Analisando a questão, verifica-se que nos PPPs de fls. 119 e 122, referentes as empresas JB construções e RM construções elétricas transp. Logística LTDA, período de 01/02/2008 a 22/10/2008 e 08/01/2016 a 20/12/2017, não há como ser considerado tempo especial, pois não há indicação dos fatores de risco, ainda a descrição da atividade demonstra que o autor/apelado realizava trabalhos internos (responsável pelo fechamento da obra quanto a verificação de custo final durante a obra ou supervisionar e planejar atividades de obra treinando e orientando equipe) sem contato ou exposição a agentes nocivos, portanto a sentença deve ser reformada nesse ponto.
Os demais períodos devem ser mantidos como tempo de atividade especial como reconhecido pelo Juízo de origem, tendo vista que foram comprovados pela juntada da CTPS, dos Perfis Profissiográficos Previdenciários (PPPs), LTCAT e da prova testemunhal.
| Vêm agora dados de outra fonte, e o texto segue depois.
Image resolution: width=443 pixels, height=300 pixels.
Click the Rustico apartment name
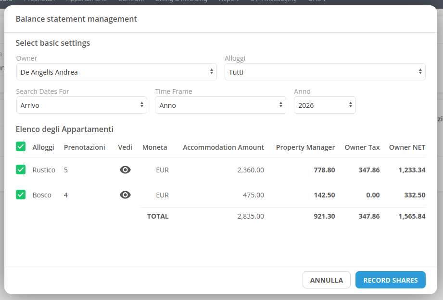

Cabe destacar ainda que os PPPs acostados descreveram como atividades do apelado a manutenção e instalação de linhas elétricas de alta e baixa tensão, sendo corroborado pelas provas anexas sua exposição a altos níveis de eletricidade (até 34,5 Kv).
Tratando-se de agente nocivo eletricidade, restou superada a questão relacionada à sua supressão do rol do Decreto 2.172/1997, nos termos do entendimento adotado no REsp 1.306.113/SC, representativo de controvérsia, pela Primeira Seção do STJ. É cabível o enquadramento como atividade especial do trabalho exposto ao agente perigoso eletricidade, exercido após a vigência do Decreto 2.172/1997, para fins de aposentadoria especial, desde que a atividade exercida esteja devidamente comprovada pela exposição aos fatores de risco de modo permanente, não ocasional, nem intermitente, em condições especiais.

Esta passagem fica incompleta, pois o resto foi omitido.